Listen to a Business English Dialogue About Relative strength indicator
Violet: Hey Billy, have you heard of the relative strength indicator in finance?
Billy: Yeah, Violet. It’s a tool used by traders to measure the strength of a security’s price movement relative to its past performance.
Violet: Right. So, if the indicator shows a high value, it means the security is performing well compared to its own history?
Billy: Exactly. And if it shows a low value, it suggests the security might be weaker compared to its past performance.
Violet: How is the relative strength indicator calculated?
Billy: It’s calculated by comparing the average gain of up periods to the average loss of down periods over a specific time frame, usually 14 days.
Violet: So, if the indicator value is above 70, it indicates the security might be overbought?
Billy: That’s correct. And if it’s below 30, it suggests the security might be oversold.
Violet: How do traders use this information in their decision-making?
Billy: Traders use the relative strength indicator to identify potential buy or sell signals.
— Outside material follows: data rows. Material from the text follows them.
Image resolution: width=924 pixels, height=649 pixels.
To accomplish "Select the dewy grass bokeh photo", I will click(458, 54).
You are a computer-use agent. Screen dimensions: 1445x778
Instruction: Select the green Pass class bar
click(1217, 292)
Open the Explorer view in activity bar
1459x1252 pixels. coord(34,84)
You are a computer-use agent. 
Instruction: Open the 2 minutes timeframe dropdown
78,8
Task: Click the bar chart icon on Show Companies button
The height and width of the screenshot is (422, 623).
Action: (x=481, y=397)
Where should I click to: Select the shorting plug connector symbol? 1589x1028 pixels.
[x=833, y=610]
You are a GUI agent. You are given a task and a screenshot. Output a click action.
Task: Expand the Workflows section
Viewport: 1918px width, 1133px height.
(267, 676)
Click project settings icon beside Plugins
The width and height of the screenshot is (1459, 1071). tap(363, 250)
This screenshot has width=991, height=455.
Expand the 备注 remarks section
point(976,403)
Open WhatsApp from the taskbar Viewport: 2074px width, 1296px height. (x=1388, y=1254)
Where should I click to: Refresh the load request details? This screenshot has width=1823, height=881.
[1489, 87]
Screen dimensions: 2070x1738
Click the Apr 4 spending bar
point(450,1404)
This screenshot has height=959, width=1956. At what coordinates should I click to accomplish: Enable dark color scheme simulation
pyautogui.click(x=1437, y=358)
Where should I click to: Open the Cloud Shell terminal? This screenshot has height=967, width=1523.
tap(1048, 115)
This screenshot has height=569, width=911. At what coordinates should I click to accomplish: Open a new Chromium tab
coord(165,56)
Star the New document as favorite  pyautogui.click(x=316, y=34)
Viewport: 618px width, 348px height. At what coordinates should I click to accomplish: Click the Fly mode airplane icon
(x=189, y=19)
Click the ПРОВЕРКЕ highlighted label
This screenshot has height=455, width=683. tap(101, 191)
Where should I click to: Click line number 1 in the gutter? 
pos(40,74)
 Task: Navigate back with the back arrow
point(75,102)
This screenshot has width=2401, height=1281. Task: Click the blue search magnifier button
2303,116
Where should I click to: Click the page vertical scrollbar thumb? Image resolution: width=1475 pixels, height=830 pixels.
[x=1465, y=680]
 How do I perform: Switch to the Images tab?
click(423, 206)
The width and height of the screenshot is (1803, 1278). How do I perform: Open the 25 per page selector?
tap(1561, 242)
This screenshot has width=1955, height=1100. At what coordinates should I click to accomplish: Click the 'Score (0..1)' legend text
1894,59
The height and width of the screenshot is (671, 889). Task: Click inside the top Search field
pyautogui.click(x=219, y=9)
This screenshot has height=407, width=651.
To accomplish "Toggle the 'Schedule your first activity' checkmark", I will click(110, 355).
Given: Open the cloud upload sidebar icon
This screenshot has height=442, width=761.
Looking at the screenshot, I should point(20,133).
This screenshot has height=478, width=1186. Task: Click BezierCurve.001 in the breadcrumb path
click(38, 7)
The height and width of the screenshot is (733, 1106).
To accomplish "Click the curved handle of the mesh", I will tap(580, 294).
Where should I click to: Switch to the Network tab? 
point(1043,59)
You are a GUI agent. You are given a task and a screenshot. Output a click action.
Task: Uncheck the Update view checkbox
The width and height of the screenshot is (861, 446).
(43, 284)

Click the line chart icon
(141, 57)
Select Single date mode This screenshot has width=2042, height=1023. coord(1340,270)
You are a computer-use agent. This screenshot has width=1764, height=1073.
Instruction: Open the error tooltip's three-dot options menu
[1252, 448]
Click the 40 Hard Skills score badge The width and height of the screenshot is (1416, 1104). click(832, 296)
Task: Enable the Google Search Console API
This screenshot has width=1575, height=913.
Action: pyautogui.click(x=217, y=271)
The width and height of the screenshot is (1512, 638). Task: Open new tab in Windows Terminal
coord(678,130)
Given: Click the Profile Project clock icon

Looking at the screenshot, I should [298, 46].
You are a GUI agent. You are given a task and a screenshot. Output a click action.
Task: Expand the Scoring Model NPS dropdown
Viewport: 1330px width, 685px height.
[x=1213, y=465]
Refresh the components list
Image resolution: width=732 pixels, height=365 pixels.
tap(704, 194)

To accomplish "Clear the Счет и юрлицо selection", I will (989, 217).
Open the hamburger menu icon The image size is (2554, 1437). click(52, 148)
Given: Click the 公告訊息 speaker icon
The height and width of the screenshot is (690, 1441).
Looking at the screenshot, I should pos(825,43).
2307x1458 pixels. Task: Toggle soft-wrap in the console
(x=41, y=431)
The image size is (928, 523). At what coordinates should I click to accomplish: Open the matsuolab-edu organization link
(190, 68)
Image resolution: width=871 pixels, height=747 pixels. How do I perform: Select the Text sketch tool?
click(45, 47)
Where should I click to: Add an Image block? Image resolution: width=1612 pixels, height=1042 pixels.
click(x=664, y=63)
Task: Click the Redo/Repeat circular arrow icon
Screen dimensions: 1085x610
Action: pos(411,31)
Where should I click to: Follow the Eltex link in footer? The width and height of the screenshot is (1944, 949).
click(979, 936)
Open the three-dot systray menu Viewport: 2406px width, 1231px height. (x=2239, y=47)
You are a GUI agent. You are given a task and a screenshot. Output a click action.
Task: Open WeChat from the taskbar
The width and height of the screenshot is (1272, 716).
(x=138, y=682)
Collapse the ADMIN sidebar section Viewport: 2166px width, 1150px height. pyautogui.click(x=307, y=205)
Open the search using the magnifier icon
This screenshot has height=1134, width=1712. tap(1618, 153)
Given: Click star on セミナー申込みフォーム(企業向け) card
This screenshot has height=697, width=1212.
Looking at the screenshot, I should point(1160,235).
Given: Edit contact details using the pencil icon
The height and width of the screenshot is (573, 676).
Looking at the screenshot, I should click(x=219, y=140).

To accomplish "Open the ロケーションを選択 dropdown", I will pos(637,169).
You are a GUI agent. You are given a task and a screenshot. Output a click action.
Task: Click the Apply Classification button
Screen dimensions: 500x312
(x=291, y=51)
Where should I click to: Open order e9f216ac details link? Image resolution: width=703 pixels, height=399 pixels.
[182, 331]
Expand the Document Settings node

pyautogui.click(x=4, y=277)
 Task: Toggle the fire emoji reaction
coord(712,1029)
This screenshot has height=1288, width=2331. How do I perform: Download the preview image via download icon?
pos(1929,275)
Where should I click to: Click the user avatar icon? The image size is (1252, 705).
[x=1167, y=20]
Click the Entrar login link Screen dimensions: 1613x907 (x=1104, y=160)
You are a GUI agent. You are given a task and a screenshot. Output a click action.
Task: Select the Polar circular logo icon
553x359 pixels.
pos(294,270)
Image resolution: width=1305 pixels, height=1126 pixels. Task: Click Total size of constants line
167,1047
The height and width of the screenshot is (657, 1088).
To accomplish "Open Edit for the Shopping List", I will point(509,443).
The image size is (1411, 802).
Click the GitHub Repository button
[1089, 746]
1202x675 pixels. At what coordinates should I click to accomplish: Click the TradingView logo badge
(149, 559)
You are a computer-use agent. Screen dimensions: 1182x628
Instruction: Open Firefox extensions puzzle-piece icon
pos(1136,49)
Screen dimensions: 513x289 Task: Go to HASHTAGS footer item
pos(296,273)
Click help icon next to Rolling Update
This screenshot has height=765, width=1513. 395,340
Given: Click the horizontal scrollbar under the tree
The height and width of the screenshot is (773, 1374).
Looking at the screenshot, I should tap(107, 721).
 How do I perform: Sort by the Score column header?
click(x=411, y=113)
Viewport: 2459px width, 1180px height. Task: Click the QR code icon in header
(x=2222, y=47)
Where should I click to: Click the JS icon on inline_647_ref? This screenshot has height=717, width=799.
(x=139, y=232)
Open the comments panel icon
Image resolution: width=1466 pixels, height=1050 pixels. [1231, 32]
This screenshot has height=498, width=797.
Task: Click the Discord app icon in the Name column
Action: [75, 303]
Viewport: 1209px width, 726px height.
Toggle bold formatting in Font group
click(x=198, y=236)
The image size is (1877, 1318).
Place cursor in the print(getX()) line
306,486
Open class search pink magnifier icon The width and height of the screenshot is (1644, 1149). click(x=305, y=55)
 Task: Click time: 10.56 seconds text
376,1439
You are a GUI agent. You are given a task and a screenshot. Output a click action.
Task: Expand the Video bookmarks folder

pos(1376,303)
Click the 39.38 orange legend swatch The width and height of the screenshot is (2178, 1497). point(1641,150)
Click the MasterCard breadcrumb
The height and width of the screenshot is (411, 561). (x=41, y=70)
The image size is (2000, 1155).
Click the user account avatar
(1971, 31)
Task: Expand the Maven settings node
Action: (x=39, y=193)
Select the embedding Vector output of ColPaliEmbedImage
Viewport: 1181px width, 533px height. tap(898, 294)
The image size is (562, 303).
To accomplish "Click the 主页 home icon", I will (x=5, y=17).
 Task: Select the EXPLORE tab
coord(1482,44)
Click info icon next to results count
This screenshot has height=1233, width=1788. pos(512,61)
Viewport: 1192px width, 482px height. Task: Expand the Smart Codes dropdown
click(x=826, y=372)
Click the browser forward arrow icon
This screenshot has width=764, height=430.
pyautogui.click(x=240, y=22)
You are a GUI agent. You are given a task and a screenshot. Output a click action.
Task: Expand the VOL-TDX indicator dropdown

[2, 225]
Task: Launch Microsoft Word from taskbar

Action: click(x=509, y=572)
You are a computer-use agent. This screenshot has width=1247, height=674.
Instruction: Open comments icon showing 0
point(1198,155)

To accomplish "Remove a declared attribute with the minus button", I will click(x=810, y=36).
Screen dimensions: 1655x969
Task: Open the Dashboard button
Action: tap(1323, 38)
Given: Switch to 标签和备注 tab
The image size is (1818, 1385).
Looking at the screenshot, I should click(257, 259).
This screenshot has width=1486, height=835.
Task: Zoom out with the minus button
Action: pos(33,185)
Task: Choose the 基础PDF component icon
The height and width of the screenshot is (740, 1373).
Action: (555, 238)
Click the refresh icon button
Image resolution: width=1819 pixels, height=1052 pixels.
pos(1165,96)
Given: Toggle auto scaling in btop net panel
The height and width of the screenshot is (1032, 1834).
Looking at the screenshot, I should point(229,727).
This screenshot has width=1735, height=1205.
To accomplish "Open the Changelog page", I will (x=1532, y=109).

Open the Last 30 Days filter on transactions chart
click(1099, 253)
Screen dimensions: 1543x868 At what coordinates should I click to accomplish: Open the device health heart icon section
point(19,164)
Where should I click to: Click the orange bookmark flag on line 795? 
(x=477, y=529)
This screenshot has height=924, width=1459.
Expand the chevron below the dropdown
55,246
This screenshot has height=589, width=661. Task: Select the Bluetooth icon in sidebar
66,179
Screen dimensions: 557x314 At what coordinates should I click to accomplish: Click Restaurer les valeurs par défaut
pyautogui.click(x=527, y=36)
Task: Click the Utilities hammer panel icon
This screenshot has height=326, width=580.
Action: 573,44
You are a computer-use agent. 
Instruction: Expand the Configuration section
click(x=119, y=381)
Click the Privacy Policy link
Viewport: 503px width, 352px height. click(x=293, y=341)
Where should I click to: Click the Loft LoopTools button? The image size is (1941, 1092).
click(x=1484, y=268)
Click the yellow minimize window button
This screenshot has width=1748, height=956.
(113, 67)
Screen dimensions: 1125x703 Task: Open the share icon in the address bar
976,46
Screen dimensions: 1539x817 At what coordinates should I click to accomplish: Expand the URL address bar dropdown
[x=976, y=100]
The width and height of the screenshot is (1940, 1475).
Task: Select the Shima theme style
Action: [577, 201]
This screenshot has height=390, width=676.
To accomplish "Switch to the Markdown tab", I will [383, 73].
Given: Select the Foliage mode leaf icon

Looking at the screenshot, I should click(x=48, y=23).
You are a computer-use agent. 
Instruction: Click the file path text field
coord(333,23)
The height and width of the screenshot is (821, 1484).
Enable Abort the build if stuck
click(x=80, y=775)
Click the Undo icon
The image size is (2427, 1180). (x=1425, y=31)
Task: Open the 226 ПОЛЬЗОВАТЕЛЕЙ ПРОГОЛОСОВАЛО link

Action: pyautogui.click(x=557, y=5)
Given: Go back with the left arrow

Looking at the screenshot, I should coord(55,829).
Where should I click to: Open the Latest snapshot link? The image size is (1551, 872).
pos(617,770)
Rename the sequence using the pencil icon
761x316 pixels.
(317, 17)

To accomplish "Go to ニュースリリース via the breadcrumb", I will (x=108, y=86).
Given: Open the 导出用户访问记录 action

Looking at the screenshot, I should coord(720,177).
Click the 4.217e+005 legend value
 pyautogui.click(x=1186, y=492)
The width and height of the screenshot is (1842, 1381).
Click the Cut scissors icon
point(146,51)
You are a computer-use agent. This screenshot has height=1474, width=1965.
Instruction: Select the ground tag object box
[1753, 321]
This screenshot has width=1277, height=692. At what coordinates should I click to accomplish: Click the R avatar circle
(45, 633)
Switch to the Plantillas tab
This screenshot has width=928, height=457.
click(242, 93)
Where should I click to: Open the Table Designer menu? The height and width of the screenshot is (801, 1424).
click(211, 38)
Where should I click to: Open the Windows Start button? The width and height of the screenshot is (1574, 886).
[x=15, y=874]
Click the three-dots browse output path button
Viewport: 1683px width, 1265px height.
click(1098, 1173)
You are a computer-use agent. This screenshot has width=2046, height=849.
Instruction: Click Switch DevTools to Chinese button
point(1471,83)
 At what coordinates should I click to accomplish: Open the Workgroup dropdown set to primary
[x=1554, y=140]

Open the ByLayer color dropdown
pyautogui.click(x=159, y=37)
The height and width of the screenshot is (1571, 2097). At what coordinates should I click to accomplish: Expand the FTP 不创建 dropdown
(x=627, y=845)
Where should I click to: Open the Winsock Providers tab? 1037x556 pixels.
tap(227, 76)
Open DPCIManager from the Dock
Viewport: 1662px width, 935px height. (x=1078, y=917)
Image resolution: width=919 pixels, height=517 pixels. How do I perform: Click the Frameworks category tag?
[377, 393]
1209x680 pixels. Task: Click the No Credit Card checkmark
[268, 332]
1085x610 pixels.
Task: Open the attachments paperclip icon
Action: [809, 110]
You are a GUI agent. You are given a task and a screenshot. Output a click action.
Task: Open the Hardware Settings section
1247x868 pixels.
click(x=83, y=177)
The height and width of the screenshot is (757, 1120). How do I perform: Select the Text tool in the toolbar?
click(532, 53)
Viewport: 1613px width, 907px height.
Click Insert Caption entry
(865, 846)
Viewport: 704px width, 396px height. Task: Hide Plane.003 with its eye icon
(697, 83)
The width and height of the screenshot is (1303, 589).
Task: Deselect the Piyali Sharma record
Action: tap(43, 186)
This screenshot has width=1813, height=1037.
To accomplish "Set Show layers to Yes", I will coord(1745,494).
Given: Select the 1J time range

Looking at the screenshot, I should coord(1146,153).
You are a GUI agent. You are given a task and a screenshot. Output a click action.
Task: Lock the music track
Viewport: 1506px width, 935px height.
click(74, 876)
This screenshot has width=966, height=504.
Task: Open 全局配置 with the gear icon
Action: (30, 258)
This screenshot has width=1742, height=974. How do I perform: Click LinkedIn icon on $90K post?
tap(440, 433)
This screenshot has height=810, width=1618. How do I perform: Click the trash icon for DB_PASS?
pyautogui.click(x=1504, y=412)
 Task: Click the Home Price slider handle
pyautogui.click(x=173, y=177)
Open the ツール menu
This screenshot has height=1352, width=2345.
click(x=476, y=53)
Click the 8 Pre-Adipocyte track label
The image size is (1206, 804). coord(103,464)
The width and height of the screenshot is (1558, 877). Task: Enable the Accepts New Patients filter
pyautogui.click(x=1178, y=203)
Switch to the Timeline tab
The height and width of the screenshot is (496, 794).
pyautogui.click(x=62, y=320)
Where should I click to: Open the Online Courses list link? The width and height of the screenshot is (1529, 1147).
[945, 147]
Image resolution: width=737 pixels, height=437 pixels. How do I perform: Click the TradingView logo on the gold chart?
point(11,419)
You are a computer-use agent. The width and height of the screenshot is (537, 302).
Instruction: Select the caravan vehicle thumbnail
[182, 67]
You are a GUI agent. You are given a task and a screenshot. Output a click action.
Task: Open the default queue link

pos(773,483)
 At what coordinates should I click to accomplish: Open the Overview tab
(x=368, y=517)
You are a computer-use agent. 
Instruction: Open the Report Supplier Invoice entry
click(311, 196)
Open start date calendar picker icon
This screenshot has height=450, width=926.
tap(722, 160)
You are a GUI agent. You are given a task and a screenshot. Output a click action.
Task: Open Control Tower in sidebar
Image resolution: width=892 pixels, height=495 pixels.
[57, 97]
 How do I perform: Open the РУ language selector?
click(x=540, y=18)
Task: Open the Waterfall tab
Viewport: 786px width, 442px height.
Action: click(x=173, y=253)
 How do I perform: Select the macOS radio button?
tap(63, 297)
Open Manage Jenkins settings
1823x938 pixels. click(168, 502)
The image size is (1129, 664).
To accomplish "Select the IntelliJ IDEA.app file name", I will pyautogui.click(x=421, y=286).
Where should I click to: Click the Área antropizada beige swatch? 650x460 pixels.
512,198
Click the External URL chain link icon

For example, they might consider selling if the indicator shows the security is overbought.
Violet: And they might consider buying if it’s oversold?
Billy: Exactly. It’s one of the tools traders use to help them make informed decisions in the stock market.
Violet: Thanks for explaining, Billy. I have a better understanding of how the relative strength indicator works now.
Billy: No problem, Violet. If you have any more questions about finance or business, feel free to ask anytime.